What you need to do -> Lines before the one containing "Open the Business Cards menu" are left out; return that line and all lines after it, exactly, through the end of the records below.

Listed entries ->
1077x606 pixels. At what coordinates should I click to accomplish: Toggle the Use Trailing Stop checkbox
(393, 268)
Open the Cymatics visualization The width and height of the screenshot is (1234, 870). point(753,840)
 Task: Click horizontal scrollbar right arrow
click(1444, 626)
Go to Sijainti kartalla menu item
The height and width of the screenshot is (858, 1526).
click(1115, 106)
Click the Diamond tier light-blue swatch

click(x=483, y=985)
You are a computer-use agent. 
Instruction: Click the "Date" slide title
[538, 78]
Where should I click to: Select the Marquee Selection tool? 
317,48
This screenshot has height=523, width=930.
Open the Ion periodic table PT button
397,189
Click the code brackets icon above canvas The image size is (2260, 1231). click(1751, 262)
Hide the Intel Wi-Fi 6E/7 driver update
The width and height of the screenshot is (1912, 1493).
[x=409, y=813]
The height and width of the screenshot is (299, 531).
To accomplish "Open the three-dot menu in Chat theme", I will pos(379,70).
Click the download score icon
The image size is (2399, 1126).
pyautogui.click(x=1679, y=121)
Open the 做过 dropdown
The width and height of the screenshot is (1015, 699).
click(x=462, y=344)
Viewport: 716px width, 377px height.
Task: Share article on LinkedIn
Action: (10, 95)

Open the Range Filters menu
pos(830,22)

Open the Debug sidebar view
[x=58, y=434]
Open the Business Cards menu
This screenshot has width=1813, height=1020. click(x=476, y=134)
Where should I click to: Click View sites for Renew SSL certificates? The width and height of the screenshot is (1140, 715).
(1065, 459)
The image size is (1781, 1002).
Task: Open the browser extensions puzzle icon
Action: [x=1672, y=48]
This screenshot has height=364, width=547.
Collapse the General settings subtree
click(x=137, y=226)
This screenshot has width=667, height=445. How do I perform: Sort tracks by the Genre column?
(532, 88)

Exercise result ->
Open the Business Cards menu
This screenshot has width=1813, height=1020. click(x=476, y=134)
Where should I click to: Click View sites for Renew SSL certificates? The width and height of the screenshot is (1140, 715).
(1065, 459)
The image size is (1781, 1002).
Task: Open the browser extensions puzzle icon
Action: [x=1672, y=48]
This screenshot has height=364, width=547.
Collapse the General settings subtree
click(x=137, y=226)
This screenshot has width=667, height=445. How do I perform: Sort tracks by the Genre column?
(532, 88)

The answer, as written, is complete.